Moreover, LinkedIn is successful despite its advertising. When people use a social-media network, they subconsciously make a value judgment and weigh the pros and cons: “Is the value I receive from using this network worth more than any annoyance that I have with its advertising practices (or other actions such as personal data collection)?” For Facebook, the answer may increasingly be “no.” For LinkedIn and others, it is “yes.” After all, only 23% of the network’s revenue comes from advertising. Facebook’s primary source of income is ads.

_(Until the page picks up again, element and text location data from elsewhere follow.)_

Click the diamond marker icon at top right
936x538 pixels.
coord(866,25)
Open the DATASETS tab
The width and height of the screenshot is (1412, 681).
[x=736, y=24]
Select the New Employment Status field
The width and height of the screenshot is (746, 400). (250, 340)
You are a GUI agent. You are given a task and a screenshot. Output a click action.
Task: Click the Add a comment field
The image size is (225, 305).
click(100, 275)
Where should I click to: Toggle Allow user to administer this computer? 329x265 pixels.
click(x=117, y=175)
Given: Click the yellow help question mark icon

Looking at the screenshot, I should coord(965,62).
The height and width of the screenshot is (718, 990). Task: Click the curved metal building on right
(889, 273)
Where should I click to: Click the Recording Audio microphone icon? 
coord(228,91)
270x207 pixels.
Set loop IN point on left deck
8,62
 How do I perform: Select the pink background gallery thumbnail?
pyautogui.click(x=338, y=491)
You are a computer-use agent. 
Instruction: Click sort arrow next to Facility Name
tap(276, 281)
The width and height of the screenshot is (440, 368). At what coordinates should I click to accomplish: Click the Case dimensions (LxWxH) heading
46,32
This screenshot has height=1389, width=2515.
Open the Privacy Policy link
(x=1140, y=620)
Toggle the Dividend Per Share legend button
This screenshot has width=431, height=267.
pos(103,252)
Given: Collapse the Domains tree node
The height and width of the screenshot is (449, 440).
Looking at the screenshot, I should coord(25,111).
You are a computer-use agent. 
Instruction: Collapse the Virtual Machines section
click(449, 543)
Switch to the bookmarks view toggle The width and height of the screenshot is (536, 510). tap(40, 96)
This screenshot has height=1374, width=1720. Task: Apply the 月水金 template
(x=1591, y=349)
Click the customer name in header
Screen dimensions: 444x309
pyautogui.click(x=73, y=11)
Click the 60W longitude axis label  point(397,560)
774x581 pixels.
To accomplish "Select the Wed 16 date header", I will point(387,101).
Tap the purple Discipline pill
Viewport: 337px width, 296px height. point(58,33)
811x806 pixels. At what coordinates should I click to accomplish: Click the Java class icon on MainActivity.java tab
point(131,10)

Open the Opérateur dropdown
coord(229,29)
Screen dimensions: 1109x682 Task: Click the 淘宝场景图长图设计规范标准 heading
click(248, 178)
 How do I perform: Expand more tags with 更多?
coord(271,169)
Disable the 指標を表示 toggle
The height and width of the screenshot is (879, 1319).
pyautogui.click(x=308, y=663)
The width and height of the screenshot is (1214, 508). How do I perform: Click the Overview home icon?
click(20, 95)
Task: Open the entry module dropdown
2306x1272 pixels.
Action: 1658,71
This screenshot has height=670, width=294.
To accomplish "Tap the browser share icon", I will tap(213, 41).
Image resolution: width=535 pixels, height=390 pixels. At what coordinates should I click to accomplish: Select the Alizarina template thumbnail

In addition to LinkedIn, there are numerous, popular, niche social networks. The Internet’s anarchic diversity has led to an online world in which there is not (with apologies to J.R.R. Tolkein) “one social network to rule them all” but rather a set of countless networks that people can select to use based on their individual interests.
MySpace has successfully rebranded itself a smaller, niche network for independent musicians. Twitter is a great channel for instant communications, marketing, and PR. Here are a few more niche networks (that would also interest digital marketers in specific sectors):
  • Care2 – 16 million people who care about living a “green lifestyle”
  • CafeMom – 1 million mothers (who are a very valuable B2C demographic)
  • Kaboodle – A community of people who love to shop
  • Gentlemint – Deemed “Pinterest for men,” it is all about guns, cars, and more
  • ThirdAge – A social network for senior citizens
  • BlogHer – Another network for women
Say a person happens to be an older, Russian woman who is environmentally conscious and has come to hate Facebook. She might use VKontakte (the Russian-specific network mentioned above), Care2, and ThirdAge instead.
Such niche social networks can monetize (if they even choose to do so) via advertising or other methods such as e-mail marketing (which is highly undervalued by marketers) or even affiliate marketing. The value that is offered by these networks – in which a person will have an intense interest in the specific topic – will usually be far higher than any annoyance at their monetization methods. The same cannot typically be said for Facebook.

Moving Beyond Facebook

At the present, most marketers should not dismiss Facebook – especially if they work for B2C companies that target people in their mid-twenties and beyond. However, such businesses that operate in the Western world should start to develop medium-term strategies that go beyond Facebook in the event of any possible stagnation, decline, and abandonment. For marketers in the developing world, Facebook is a safer bet – at least for the next several years – but growth will likely slow later.
In today’s digital, multi-channel world, businesses need to create and executive marketing strategies that align with their business goals. Those strategies can consist of a seemingly-endless range of channels and tactics – including Facebook. The network has typically been a B2C channel for marketing, communications, and sales, but marketers now cannot afford to put all of their eggs in Mark Zuckerberg’s digital basket. In the future (if not already), a diverse social strategy will increasingly need to include niche social networks along with many other digital channels.